(Extracted records)
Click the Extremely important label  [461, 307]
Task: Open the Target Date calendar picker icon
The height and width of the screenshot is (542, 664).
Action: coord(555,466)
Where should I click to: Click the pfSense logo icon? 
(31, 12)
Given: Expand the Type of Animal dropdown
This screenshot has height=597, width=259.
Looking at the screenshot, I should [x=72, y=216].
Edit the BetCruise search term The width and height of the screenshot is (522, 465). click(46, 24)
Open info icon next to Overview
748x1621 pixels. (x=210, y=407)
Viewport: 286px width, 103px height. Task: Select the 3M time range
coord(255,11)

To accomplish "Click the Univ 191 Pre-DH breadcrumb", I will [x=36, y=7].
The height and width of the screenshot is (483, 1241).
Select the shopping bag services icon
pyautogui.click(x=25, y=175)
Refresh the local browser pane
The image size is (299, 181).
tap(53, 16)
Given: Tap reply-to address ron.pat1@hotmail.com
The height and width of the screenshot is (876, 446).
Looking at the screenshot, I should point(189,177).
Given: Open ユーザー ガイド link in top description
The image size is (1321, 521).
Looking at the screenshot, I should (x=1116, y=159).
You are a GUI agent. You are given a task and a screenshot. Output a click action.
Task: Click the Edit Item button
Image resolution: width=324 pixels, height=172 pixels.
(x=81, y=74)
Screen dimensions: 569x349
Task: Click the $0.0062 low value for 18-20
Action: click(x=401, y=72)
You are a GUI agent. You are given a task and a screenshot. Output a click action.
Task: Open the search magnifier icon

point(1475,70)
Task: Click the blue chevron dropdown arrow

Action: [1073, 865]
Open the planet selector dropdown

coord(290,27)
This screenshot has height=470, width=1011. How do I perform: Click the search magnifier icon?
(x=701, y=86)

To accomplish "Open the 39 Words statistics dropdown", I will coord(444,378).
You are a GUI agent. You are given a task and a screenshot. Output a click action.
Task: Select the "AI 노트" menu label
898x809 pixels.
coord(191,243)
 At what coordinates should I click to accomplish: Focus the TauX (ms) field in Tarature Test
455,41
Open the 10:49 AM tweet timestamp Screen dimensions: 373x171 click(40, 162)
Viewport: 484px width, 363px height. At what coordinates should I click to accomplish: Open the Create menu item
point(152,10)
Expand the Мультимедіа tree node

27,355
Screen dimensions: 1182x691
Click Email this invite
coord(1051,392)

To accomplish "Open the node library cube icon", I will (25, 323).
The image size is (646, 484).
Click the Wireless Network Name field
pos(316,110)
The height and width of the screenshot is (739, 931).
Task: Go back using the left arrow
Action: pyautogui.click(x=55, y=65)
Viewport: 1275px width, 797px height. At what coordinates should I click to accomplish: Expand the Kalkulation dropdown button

§ **EXERCISE REQUIREMENTS**
Only lines holding the word "button" belong in the answer; copy all of them from the records.

§ **RESPONSE BOX**
Task: Click the Edit Item button
Viewport: 1275px width, 797px height. At what coordinates should I click to accomplish: Expand the Kalkulation dropdown button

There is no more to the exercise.